The District forms an extension of the Gambaga scarp and is underlain mainly by Birrimian and granite rock formations separated in parts by thinly to moderately bedded sandstones. The relief of the District easily marks the highest point of the Upper East Region. In areas bordering the White Volta and its tributaries the relief is generally low and slightly undulating with heights of 120-150 metres above sea level. The rest of the District consists of a series of plateau surfaces. The average height of the plateau is 400 metres above sea level, but isolated peaks rise beyond 430 metres. Being relatively flat, the area supports Agricultural Development. Mechanized agriculture using tractors and bullock ploughs is therefore common.
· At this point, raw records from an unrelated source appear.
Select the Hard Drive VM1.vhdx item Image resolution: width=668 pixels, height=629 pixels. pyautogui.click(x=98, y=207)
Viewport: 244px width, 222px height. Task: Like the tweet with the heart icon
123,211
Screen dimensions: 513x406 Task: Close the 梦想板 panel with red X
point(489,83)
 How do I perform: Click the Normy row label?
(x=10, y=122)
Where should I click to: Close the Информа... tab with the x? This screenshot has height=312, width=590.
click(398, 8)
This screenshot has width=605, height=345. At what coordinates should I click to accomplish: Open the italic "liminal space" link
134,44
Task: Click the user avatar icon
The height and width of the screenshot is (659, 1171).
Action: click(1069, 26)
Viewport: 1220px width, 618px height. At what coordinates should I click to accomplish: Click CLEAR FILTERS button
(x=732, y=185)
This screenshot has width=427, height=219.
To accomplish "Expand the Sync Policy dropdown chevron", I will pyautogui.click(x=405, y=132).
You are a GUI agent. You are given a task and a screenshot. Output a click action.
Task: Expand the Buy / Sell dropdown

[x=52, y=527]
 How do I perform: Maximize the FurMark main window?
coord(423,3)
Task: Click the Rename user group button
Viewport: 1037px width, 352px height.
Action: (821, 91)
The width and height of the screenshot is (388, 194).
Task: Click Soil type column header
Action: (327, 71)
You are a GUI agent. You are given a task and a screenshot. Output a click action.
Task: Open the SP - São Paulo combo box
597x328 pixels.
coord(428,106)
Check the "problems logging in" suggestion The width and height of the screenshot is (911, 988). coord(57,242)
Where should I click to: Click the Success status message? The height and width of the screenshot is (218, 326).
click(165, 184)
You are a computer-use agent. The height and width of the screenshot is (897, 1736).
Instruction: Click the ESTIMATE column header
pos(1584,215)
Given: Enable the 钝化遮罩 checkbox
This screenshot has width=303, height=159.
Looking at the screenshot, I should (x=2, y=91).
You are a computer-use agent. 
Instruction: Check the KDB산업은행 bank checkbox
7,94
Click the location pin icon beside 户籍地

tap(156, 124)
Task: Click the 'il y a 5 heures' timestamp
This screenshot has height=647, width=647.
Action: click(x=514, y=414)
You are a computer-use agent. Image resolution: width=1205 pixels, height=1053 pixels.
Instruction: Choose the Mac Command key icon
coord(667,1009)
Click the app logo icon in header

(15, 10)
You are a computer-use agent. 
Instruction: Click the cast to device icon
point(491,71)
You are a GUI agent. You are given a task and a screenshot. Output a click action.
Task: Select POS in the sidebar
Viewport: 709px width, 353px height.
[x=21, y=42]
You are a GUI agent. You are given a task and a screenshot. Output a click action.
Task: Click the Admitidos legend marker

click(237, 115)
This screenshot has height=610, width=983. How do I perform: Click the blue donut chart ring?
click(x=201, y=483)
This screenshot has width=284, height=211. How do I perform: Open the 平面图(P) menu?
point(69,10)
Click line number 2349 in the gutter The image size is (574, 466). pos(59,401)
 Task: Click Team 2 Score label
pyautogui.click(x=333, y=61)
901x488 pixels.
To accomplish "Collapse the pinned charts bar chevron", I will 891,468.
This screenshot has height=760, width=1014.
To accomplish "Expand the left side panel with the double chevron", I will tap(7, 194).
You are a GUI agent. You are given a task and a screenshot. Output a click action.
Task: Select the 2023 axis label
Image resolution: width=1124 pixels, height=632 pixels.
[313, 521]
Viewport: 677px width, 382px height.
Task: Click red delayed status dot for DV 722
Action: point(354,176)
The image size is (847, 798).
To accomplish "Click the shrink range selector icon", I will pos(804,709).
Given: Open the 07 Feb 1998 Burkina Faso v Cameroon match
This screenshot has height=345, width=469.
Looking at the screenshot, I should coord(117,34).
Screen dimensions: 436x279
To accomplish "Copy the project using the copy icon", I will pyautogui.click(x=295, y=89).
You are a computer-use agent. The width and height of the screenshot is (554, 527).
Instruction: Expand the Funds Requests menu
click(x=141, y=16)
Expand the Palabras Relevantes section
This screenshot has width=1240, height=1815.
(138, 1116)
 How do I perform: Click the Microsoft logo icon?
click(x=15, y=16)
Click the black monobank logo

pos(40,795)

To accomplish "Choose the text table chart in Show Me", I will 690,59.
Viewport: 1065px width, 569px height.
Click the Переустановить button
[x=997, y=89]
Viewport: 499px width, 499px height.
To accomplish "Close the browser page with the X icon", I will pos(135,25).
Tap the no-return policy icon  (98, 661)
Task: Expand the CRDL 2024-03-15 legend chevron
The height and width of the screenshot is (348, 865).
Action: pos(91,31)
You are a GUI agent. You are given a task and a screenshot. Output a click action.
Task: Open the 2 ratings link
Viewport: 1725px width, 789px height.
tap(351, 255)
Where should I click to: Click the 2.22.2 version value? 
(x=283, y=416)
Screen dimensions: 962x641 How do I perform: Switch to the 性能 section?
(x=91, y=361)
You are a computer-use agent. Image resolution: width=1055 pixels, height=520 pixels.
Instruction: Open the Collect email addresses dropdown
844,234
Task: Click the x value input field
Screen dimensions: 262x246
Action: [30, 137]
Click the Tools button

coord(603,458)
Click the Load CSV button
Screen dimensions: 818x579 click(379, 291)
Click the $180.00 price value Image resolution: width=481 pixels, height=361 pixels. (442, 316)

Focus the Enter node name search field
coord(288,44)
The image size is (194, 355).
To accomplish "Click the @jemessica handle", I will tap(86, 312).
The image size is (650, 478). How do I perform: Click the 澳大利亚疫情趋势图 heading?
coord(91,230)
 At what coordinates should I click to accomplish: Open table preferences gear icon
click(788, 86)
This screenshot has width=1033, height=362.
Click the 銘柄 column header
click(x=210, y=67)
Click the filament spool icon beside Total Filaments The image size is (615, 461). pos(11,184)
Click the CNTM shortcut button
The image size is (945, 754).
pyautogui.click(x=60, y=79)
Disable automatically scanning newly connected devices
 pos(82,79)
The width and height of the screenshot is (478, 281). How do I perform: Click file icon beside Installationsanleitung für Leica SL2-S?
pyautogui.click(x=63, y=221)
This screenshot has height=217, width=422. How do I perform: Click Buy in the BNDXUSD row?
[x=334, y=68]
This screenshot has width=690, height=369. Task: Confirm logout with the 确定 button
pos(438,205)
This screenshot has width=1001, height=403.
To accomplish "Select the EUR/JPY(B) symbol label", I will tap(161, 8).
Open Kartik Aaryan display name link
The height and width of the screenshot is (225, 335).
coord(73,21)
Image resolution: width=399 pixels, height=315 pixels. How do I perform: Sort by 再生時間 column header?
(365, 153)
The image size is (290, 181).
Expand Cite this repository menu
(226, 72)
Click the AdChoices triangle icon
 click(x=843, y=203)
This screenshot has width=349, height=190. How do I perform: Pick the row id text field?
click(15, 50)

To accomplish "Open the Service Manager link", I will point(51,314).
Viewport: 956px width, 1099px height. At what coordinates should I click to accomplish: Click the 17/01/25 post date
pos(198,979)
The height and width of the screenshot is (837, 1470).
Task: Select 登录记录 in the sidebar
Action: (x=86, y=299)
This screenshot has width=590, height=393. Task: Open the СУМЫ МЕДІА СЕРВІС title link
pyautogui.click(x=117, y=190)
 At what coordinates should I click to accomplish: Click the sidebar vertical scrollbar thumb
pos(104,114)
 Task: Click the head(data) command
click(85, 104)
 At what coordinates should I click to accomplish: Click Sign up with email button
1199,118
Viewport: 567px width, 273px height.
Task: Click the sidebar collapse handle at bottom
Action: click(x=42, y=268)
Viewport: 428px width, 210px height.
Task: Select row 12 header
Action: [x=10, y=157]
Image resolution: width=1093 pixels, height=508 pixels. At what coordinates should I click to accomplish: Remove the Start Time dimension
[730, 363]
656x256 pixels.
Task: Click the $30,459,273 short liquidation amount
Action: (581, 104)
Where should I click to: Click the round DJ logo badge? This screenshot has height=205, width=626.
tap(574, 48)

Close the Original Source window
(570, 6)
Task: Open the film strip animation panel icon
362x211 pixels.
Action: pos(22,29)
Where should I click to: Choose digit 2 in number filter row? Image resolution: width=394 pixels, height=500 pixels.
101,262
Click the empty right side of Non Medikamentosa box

The White Volta and its tributaries, the most significant of which is the Tamne, drain the District.  The others are Pawnaba-Kiyinchongo streams. These rivers have strong irregular seasonal flow patterns. They flow from June to December with peaks in August and September. During the wet season they flow excessively followed by recession and low water levels during off seasons. This water supports onion, water melon and vegetable cultivation in the dry season.  

Except in a few areas around the river basins where the drainage becomes poor because of seasonal flooding, the area is generally well drained. This provides a suitable environment for both agricultural development and human settlement. One major challenge affecting these rivers is siltation resulting from cultivation along the banks. Public education against this practice and planting of trees along could help sustain the life of the rivers.